Task requirements
Return all of the records below word for word, without changing or leaving out anything.
□ □ □ □ □
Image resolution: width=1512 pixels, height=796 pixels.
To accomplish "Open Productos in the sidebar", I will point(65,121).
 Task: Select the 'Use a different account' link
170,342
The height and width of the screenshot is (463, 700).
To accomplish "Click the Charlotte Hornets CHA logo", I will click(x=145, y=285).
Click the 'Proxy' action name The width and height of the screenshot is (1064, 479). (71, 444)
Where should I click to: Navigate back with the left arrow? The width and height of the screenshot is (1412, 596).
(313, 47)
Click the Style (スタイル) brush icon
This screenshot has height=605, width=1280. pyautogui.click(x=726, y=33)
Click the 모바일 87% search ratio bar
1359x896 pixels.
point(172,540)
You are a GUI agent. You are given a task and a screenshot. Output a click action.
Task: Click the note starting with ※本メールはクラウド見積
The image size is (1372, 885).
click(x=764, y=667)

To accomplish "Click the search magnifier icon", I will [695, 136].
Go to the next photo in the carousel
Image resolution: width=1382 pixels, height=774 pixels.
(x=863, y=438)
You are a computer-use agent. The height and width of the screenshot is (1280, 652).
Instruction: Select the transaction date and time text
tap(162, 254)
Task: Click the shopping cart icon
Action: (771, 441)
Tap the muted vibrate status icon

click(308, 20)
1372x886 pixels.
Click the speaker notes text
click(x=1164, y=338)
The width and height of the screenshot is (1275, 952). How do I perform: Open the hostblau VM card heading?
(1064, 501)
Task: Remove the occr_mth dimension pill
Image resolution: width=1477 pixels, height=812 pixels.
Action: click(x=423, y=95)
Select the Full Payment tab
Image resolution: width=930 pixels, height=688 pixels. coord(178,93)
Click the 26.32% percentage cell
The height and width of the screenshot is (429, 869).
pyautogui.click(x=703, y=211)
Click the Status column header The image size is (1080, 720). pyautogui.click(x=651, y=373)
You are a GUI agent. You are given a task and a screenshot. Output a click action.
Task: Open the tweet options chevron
□ □ □ □ □
Response to this task
Image resolution: width=1512 pixels, height=796 pixels.
To accomplish "Open Productos in the sidebar", I will point(65,121).
 Task: Select the 'Use a different account' link
170,342
The height and width of the screenshot is (463, 700).
To accomplish "Click the Charlotte Hornets CHA logo", I will click(x=145, y=285).
Click the 'Proxy' action name The width and height of the screenshot is (1064, 479). (71, 444)
Where should I click to: Navigate back with the left arrow? The width and height of the screenshot is (1412, 596).
(313, 47)
Click the Style (スタイル) brush icon
This screenshot has height=605, width=1280. pyautogui.click(x=726, y=33)
Click the 모바일 87% search ratio bar
1359x896 pixels.
point(172,540)
You are a GUI agent. You are given a task and a screenshot. Output a click action.
Task: Click the note starting with ※本メールはクラウド見積
The image size is (1372, 885).
click(x=764, y=667)

To accomplish "Click the search magnifier icon", I will [695, 136].
Go to the next photo in the carousel
Image resolution: width=1382 pixels, height=774 pixels.
(x=863, y=438)
You are a computer-use agent. The height and width of the screenshot is (1280, 652).
Instruction: Select the transaction date and time text
tap(162, 254)
Task: Click the shopping cart icon
Action: (771, 441)
Tap the muted vibrate status icon

click(308, 20)
1372x886 pixels.
Click the speaker notes text
click(x=1164, y=338)
The width and height of the screenshot is (1275, 952). How do I perform: Open the hostblau VM card heading?
(1064, 501)
Task: Remove the occr_mth dimension pill
Image resolution: width=1477 pixels, height=812 pixels.
Action: click(x=423, y=95)
Select the Full Payment tab
Image resolution: width=930 pixels, height=688 pixels. coord(178,93)
Click the 26.32% percentage cell
The height and width of the screenshot is (429, 869).
pyautogui.click(x=703, y=211)
Click the Status column header The image size is (1080, 720). pyautogui.click(x=651, y=373)
You are a GUI agent. You are given a task and a screenshot. Output a click action.
Task: Open the tweet options chevron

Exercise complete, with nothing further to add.